> **TASK INPUT**
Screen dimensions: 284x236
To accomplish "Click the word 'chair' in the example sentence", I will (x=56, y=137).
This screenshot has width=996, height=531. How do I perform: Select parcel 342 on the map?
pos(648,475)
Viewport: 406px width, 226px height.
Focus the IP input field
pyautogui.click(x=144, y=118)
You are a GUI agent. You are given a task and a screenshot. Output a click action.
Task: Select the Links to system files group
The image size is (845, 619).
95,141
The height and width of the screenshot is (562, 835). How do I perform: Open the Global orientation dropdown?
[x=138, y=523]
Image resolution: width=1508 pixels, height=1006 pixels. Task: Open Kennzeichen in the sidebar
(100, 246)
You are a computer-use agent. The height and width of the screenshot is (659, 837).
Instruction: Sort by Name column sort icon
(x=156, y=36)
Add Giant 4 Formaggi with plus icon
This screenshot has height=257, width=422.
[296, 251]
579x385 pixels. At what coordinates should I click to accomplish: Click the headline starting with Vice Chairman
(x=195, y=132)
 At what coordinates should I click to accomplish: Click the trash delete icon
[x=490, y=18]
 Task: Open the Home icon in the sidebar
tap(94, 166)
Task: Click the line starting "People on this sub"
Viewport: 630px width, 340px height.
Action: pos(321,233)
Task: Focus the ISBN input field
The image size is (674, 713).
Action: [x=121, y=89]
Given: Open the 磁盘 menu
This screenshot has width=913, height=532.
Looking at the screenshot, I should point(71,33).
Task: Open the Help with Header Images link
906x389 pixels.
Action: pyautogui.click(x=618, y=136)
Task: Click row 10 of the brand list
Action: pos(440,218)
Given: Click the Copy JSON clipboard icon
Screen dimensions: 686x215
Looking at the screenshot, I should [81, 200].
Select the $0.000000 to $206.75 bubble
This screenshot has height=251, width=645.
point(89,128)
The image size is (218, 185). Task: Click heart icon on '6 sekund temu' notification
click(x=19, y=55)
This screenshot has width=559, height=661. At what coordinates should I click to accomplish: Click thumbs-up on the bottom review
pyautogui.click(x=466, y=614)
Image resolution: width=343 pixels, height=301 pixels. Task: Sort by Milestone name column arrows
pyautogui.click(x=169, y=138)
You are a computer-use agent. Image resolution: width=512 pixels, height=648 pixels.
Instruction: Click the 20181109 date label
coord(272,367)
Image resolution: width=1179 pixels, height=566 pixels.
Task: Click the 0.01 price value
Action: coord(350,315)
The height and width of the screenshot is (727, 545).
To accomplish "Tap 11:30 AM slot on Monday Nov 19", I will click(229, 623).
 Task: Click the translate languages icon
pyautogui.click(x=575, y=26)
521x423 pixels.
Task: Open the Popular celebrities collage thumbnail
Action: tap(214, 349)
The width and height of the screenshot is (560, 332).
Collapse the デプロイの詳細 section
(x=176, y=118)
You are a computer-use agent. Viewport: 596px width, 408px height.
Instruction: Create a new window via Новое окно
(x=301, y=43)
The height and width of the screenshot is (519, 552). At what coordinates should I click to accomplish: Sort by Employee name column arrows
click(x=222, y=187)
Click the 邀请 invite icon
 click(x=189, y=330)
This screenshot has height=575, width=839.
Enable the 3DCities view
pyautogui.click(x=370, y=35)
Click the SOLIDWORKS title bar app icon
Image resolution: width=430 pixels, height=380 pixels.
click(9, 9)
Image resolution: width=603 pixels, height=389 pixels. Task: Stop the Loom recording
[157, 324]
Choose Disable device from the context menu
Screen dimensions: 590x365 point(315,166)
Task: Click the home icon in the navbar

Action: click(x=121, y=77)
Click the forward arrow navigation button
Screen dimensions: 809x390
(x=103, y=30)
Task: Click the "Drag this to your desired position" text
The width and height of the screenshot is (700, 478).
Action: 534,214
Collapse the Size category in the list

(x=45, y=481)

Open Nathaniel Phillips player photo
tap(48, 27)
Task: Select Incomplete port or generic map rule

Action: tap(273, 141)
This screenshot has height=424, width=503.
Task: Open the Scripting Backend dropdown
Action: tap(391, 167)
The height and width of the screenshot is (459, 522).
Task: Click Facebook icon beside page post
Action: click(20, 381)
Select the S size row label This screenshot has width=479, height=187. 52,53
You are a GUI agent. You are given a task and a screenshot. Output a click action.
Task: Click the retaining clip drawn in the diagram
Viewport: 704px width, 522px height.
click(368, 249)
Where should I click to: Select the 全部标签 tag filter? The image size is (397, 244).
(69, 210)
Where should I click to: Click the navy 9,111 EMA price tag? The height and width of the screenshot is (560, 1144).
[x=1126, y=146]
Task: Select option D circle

> **EXERCISE**
Retype all the data, changing nothing.

> **SOLVED PROBLEM**
Screen dimensions: 284x236
To accomplish "Click the word 'chair' in the example sentence", I will (x=56, y=137).
This screenshot has width=996, height=531. How do I perform: Select parcel 342 on the map?
pos(648,475)
Viewport: 406px width, 226px height.
Focus the IP input field
pyautogui.click(x=144, y=118)
You are a GUI agent. You are given a task and a screenshot. Output a click action.
Task: Select the Links to system files group
The image size is (845, 619).
95,141
The height and width of the screenshot is (562, 835). How do I perform: Open the Global orientation dropdown?
[x=138, y=523]
Image resolution: width=1508 pixels, height=1006 pixels. Task: Open Kennzeichen in the sidebar
(100, 246)
You are a computer-use agent. The height and width of the screenshot is (659, 837).
Instruction: Sort by Name column sort icon
(x=156, y=36)
Add Giant 4 Formaggi with plus icon
This screenshot has height=257, width=422.
[296, 251]
579x385 pixels. At what coordinates should I click to accomplish: Click the headline starting with Vice Chairman
(x=195, y=132)
 At what coordinates should I click to accomplish: Click the trash delete icon
[x=490, y=18]
 Task: Open the Home icon in the sidebar
tap(94, 166)
Task: Click the line starting "People on this sub"
Viewport: 630px width, 340px height.
Action: pos(321,233)
Task: Focus the ISBN input field
The image size is (674, 713).
Action: [x=121, y=89]
Given: Open the 磁盘 menu
This screenshot has width=913, height=532.
Looking at the screenshot, I should point(71,33).
Task: Open the Help with Header Images link
906x389 pixels.
Action: pyautogui.click(x=618, y=136)
Task: Click row 10 of the brand list
Action: pos(440,218)
Given: Click the Copy JSON clipboard icon
Screen dimensions: 686x215
Looking at the screenshot, I should [81, 200].
Select the $0.000000 to $206.75 bubble
This screenshot has height=251, width=645.
point(89,128)
The image size is (218, 185). Task: Click heart icon on '6 sekund temu' notification
click(x=19, y=55)
This screenshot has width=559, height=661. At what coordinates should I click to accomplish: Click thumbs-up on the bottom review
pyautogui.click(x=466, y=614)
Image resolution: width=343 pixels, height=301 pixels. Task: Sort by Milestone name column arrows
pyautogui.click(x=169, y=138)
You are a computer-use agent. Image resolution: width=512 pixels, height=648 pixels.
Instruction: Click the 20181109 date label
coord(272,367)
Image resolution: width=1179 pixels, height=566 pixels.
Task: Click the 0.01 price value
Action: coord(350,315)
The height and width of the screenshot is (727, 545).
To accomplish "Tap 11:30 AM slot on Monday Nov 19", I will click(229, 623).
 Task: Click the translate languages icon
pyautogui.click(x=575, y=26)
521x423 pixels.
Task: Open the Popular celebrities collage thumbnail
Action: tap(214, 349)
The width and height of the screenshot is (560, 332).
Collapse the デプロイの詳細 section
(x=176, y=118)
You are a computer-use agent. Viewport: 596px width, 408px height.
Instruction: Create a new window via Новое окно
(x=301, y=43)
The height and width of the screenshot is (519, 552). At what coordinates should I click to accomplish: Sort by Employee name column arrows
click(x=222, y=187)
Click the 邀请 invite icon
 click(x=189, y=330)
This screenshot has height=575, width=839.
Enable the 3DCities view
pyautogui.click(x=370, y=35)
Click the SOLIDWORKS title bar app icon
Image resolution: width=430 pixels, height=380 pixels.
click(9, 9)
Image resolution: width=603 pixels, height=389 pixels. Task: Stop the Loom recording
[157, 324]
Choose Disable device from the context menu
Screen dimensions: 590x365 point(315,166)
Task: Click the home icon in the navbar

Action: click(x=121, y=77)
Click the forward arrow navigation button
Screen dimensions: 809x390
(x=103, y=30)
Task: Click the "Drag this to your desired position" text
The width and height of the screenshot is (700, 478).
Action: 534,214
Collapse the Size category in the list

(x=45, y=481)

Open Nathaniel Phillips player photo
tap(48, 27)
Task: Select Incomplete port or generic map rule

Action: tap(273, 141)
This screenshot has height=424, width=503.
Task: Open the Scripting Backend dropdown
Action: tap(391, 167)
The height and width of the screenshot is (459, 522).
Task: Click Facebook icon beside page post
Action: click(20, 381)
Select the S size row label This screenshot has width=479, height=187. 52,53
You are a GUI agent. You are given a task and a screenshot. Output a click action.
Task: Click the retaining clip drawn in the diagram
Viewport: 704px width, 522px height.
click(368, 249)
Where should I click to: Select the 全部标签 tag filter? The image size is (397, 244).
(69, 210)
Where should I click to: Click the navy 9,111 EMA price tag? The height and width of the screenshot is (560, 1144).
[x=1126, y=146]
Task: Select option D circle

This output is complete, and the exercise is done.